## AIM OF THE TASK
The response must be made up of the lines in the entries below that contain "input".

## RECORDS FOR PROCESSING
"""
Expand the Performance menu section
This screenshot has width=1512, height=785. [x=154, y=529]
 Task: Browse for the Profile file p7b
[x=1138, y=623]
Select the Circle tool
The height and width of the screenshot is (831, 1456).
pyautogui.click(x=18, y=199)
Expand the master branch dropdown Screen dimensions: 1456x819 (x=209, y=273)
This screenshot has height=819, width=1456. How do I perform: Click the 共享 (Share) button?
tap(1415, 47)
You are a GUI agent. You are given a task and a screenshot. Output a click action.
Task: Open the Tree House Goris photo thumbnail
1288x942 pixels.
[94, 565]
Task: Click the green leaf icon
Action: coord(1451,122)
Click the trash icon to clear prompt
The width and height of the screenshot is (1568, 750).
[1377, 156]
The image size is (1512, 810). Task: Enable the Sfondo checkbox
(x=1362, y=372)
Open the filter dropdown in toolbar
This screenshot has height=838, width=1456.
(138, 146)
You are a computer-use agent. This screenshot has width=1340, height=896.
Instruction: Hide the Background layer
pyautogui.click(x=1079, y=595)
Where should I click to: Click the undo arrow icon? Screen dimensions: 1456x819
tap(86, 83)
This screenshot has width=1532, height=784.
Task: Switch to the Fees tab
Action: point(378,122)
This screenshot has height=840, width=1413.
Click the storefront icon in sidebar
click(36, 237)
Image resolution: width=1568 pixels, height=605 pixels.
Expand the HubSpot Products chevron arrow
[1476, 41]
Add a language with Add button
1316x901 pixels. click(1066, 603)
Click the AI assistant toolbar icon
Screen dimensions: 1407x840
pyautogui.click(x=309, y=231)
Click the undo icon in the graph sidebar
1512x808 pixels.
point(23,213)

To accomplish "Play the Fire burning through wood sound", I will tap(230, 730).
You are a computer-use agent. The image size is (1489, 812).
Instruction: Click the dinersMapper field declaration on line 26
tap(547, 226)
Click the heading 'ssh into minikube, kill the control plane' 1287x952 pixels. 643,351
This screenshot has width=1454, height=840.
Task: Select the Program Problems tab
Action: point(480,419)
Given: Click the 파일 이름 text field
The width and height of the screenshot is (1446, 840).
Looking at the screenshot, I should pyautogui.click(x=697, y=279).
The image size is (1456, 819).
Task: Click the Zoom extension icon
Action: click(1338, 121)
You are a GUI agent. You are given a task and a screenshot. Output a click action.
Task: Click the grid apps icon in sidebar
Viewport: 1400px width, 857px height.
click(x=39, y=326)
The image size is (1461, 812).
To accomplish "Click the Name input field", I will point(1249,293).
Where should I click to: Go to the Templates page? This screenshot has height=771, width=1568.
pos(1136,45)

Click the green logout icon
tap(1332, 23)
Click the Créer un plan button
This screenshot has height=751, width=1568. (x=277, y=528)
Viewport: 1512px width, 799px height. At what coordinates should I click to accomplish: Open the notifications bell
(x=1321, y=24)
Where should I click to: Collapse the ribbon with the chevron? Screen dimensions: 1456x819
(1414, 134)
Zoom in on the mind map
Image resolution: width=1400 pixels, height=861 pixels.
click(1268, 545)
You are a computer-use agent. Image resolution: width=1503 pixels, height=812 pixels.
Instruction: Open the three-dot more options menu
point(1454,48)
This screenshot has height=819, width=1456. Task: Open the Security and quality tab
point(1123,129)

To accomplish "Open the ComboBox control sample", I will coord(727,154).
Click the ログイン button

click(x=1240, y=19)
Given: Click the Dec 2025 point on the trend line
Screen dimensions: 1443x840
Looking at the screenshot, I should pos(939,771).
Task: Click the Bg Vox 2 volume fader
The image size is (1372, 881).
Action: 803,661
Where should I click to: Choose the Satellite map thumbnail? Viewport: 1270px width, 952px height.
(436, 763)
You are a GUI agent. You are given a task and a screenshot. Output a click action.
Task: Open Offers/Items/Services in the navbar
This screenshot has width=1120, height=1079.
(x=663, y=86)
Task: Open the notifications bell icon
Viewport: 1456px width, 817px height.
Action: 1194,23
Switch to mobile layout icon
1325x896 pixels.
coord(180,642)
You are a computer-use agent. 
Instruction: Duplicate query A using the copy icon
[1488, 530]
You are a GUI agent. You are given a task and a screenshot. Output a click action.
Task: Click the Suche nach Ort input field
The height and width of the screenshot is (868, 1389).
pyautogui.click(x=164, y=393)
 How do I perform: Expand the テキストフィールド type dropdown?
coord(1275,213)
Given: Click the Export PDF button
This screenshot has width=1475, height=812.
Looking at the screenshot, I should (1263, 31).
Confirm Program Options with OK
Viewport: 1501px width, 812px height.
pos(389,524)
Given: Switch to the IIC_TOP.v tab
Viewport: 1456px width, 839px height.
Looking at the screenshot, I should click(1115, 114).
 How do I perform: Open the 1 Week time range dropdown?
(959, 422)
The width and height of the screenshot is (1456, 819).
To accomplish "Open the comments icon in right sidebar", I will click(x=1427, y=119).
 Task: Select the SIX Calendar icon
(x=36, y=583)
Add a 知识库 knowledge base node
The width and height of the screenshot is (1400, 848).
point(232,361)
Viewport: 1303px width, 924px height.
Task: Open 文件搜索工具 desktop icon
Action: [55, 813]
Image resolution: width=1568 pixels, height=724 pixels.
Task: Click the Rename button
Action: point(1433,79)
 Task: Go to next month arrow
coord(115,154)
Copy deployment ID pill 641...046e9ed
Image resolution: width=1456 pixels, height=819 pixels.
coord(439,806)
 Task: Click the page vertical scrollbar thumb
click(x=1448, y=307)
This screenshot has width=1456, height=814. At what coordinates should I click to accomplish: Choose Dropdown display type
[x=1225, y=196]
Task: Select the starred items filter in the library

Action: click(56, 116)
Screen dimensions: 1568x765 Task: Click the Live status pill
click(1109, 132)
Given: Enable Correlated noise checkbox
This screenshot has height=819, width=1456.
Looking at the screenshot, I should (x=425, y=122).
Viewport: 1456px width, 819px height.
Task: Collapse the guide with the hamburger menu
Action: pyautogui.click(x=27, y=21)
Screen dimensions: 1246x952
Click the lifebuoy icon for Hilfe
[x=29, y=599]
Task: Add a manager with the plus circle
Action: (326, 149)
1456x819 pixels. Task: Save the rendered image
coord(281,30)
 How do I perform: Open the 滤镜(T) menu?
"""
## RESPONSE
To accomplish "Click the Name input field", I will point(1249,293).
Task: Click the Suche nach Ort input field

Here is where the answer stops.